Traditionnellement, le sort le plus envié pour les femmes restent d'être au foyer, et pour beaucoup faire un bon mariage est l'objectif. Ce qui semble le plus se creuser, ce sont les différences entre les femmes, entre celles qui restent dans le rôle qu'on attend d'elles, et celles qui ont conquis leur indépendance. Bilan décevant du point de vue féministe.

Le long chapitre suivant, le n°5, est consacré à la question du mariage qui reste associé à l'idée de bonheur. Si la position des femmes change sur cette idée, la plupart y croit encore, et Muriel Jolivet s'appuie sur différents succès de librairie pour l'expliquer. Certaines de ces essayistes pensent que le célibat est un signe de déclassement. le choix de vivre seule sa vie n'est jamais simple entre celles qui le vivent de façon positive, aimant « leur travail, la solitude et profitant bien de leur liberté » et les autres, insatisfaites. La pression est forte pour celles qui ne veulent pas passer pour une femme dont "personne ne veut". Les termes de perdant/gagnant sont très présents dans les débats. Mais on comprend également que la crise du modèle matrimonial et familial repose aussi sur le fait que les femmes ne se soumettent plus aux hommes, qui bien souvent les déçoivent.

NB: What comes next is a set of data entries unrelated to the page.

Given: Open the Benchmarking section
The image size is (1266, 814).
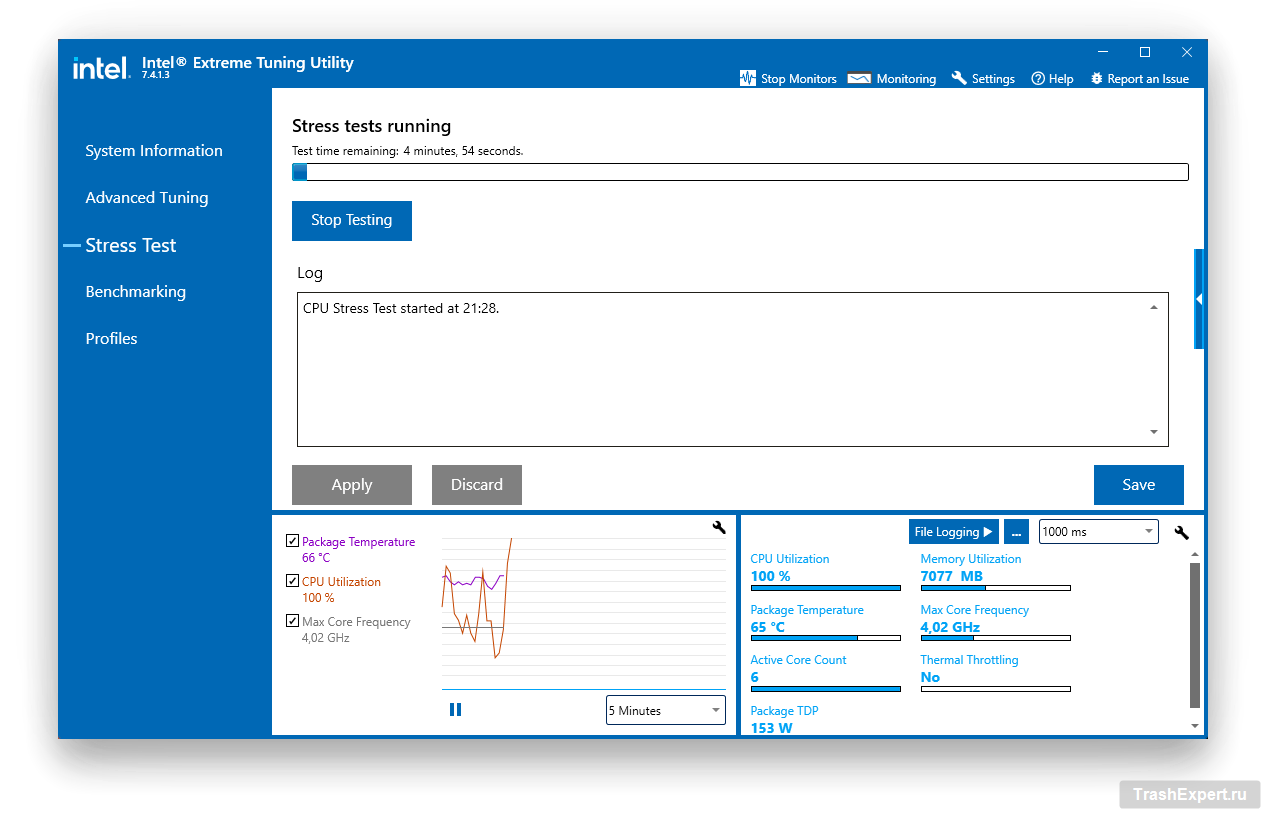Looking at the screenshot, I should pyautogui.click(x=136, y=292).
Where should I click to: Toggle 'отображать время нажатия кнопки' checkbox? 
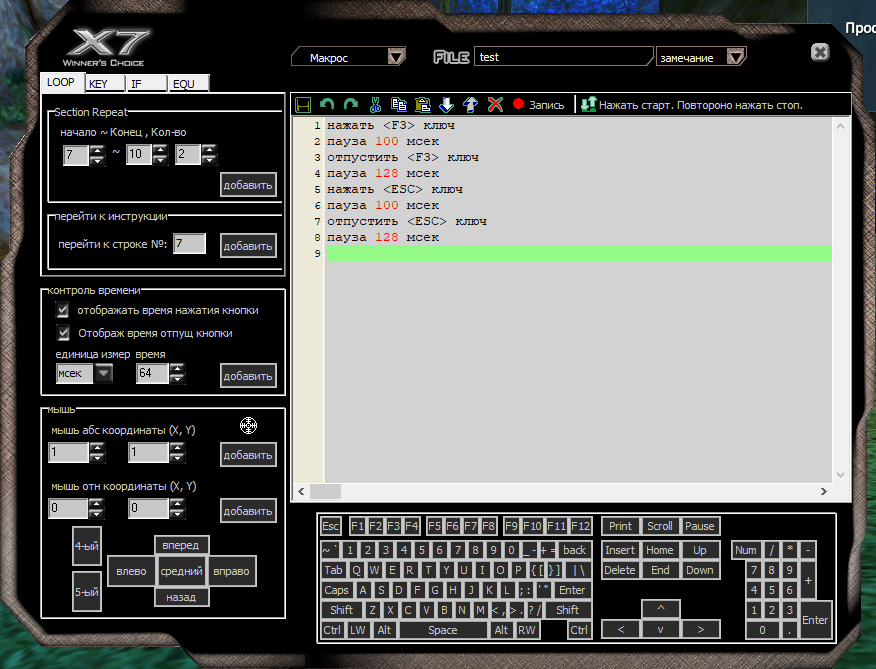click(x=63, y=311)
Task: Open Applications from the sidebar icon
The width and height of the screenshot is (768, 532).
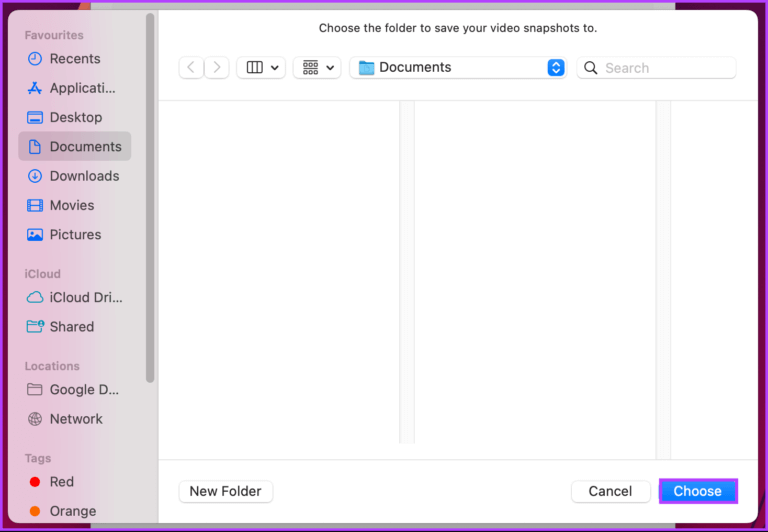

Le chapitre 7 a pour titre explicite, « quand le mari n'assume pas » et aborde la question de la prostitution masculine, ou encore les couples sexless (abstinent), qui permet à l'auteur d'aborder la question du désir féminin ou /et de la solitude/souffrance sexuelle des femmes.

Pour moi, l'intérêt du livre tient à ce que Muriel Joliver décrypte longuement des ouvrages japonais analysant la société japonaise. Elle ne plaque pas de grille de lecture et d'interprétation occidentale sur « son pays d'adoption », puisqu'elle y vit depuis des décennies. Même s'il apparaît que la crise des modèles rejoint des symptômes bien universels (?) de l'incommunicabilité et du mur érigé entre les sexes.
Elle observe une jeunesse beaucoup plus individualiste que la nôtre, qui rejette le modèle hérité sans vraiment le contester, ni imaginer autre chose à la place, et une plus grande fracture sociale qu'auparavant.